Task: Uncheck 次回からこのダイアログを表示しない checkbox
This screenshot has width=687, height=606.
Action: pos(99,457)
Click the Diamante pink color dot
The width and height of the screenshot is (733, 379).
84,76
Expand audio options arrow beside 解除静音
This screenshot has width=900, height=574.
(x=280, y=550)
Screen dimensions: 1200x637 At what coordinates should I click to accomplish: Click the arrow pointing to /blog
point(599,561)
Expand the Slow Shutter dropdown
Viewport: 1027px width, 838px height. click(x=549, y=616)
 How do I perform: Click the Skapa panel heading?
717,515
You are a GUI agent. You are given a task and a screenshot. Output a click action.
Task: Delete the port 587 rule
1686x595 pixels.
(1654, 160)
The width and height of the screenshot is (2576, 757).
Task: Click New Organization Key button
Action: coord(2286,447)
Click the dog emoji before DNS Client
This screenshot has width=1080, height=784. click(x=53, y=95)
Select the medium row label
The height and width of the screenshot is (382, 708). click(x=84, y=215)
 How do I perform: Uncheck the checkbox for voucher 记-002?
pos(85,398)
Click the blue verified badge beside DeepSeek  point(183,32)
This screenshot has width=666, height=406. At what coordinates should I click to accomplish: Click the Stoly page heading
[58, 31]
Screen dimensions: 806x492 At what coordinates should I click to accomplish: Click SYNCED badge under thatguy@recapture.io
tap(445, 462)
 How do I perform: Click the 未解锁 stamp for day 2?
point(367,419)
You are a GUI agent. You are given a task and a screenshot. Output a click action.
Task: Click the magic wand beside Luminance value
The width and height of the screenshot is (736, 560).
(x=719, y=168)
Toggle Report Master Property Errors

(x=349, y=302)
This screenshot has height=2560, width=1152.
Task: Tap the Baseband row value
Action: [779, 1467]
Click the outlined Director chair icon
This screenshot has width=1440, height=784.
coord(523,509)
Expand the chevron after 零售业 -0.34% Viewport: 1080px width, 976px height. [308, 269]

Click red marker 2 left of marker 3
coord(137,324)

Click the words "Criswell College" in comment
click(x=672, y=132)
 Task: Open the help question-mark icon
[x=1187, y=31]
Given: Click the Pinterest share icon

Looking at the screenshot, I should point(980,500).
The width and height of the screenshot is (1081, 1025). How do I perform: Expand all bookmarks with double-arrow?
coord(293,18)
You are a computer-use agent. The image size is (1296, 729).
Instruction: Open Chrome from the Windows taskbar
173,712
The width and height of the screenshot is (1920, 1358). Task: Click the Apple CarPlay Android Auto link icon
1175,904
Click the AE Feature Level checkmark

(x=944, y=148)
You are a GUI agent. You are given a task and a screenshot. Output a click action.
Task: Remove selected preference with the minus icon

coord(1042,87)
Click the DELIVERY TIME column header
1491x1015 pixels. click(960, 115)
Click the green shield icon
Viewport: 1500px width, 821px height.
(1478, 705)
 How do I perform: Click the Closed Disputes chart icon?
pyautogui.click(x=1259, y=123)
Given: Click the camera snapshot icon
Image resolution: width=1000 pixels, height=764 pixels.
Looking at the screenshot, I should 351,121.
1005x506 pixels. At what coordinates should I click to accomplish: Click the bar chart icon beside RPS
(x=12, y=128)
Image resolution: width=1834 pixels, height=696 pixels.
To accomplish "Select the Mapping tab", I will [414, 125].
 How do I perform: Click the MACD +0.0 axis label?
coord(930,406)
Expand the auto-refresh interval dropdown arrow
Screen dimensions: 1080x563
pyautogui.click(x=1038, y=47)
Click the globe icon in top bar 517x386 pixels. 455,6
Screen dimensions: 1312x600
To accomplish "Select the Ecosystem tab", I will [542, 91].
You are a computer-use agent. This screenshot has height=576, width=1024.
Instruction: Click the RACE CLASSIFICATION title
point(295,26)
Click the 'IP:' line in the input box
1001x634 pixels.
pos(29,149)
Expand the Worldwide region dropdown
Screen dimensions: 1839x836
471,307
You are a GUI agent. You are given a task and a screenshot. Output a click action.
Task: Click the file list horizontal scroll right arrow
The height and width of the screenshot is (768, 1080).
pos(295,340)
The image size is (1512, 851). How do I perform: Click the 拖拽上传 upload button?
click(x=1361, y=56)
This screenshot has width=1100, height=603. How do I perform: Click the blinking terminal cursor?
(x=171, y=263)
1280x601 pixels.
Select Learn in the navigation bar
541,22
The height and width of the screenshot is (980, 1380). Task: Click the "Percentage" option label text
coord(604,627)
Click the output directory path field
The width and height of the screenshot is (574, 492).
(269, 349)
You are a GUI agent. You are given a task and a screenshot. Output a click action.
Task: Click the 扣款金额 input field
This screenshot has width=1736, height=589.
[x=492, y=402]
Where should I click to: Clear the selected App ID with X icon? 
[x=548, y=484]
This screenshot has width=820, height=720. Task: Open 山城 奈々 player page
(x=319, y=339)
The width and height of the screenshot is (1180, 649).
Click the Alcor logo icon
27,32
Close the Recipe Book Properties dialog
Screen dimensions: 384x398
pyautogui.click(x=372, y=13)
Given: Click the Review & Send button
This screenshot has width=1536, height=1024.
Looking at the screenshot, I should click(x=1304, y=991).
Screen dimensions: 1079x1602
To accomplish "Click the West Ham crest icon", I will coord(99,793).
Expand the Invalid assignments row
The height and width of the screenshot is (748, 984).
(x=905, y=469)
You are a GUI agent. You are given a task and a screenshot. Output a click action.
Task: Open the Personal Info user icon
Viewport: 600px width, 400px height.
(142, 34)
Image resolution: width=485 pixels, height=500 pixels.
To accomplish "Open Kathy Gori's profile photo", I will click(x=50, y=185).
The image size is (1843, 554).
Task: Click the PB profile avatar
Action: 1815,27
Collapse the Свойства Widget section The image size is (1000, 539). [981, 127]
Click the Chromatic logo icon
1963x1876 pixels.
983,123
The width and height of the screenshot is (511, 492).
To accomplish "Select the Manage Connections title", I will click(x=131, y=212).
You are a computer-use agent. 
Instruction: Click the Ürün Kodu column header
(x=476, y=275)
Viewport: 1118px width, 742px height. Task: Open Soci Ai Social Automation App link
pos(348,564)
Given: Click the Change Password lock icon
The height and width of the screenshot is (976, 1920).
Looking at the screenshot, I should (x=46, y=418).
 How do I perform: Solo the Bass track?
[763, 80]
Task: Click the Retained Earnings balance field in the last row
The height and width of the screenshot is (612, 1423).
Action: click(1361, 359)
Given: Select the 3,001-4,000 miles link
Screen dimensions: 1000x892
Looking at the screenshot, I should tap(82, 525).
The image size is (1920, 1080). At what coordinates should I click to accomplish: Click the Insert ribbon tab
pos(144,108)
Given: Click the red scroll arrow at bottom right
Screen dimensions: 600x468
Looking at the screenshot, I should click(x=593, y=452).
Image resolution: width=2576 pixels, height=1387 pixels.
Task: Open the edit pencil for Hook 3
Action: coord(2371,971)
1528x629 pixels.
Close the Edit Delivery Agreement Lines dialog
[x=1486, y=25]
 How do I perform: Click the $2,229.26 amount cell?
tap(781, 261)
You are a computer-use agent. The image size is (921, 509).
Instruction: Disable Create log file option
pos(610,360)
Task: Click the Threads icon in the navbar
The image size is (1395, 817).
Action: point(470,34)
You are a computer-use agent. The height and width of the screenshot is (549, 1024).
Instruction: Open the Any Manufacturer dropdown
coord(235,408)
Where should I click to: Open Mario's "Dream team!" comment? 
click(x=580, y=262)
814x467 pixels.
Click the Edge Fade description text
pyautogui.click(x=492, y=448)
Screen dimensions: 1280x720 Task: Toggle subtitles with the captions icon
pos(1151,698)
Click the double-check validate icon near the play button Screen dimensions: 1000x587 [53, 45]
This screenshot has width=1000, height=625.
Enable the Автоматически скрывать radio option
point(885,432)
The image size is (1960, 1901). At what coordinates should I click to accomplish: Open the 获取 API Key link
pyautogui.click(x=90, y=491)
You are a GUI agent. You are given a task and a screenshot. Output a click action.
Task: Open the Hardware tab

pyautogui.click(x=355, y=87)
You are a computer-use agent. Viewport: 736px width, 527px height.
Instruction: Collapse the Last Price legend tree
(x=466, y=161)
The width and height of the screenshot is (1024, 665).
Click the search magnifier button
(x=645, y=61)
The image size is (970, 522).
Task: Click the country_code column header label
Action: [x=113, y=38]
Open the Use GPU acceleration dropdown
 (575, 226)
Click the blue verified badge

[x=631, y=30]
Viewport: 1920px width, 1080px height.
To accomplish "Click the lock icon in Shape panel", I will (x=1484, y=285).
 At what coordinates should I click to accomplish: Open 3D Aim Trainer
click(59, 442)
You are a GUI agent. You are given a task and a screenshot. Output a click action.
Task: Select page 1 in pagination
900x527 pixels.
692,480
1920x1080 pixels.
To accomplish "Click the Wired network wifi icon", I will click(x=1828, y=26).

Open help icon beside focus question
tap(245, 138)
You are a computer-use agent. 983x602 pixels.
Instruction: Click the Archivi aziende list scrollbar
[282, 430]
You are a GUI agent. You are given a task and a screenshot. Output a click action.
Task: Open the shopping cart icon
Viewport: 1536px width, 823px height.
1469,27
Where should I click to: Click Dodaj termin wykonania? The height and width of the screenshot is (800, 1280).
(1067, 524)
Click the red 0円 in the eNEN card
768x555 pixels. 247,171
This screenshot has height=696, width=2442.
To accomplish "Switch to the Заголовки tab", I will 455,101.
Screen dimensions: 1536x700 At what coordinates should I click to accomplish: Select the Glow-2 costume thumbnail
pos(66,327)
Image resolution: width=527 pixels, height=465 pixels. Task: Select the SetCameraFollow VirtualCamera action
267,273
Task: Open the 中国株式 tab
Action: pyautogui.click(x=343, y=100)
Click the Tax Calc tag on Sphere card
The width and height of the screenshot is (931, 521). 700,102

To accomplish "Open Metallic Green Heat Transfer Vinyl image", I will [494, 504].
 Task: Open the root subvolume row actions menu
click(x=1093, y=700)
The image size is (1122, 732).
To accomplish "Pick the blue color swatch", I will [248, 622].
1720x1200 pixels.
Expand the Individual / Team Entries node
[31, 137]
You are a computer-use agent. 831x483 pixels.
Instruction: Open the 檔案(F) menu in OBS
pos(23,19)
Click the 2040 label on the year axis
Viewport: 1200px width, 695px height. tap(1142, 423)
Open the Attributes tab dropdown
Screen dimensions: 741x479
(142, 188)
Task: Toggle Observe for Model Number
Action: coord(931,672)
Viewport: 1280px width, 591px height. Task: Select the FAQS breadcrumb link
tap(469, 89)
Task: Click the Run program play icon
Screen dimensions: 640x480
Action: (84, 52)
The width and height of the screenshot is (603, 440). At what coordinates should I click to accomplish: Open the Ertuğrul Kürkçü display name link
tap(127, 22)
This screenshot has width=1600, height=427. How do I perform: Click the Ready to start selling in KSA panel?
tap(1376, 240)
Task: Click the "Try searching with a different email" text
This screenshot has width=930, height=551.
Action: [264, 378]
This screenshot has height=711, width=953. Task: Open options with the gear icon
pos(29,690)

-------

Referring to the material above, set down exactly the lines between the line with "Enable the Автоматически" and the line with "The width and height of the screenshot is (1024, 665).", inclusive, and no other lines.

◆ **Answer space**
Enable the Автоматически скрывать radio option
point(885,432)
The image size is (1960, 1901). At what coordinates should I click to accomplish: Open the 获取 API Key link
pyautogui.click(x=90, y=491)
You are a GUI agent. You are given a task and a screenshot. Output a click action.
Task: Open the Hardware tab

pyautogui.click(x=355, y=87)
You are a computer-use agent. Viewport: 736px width, 527px height.
Instruction: Collapse the Last Price legend tree
(x=466, y=161)
The width and height of the screenshot is (1024, 665).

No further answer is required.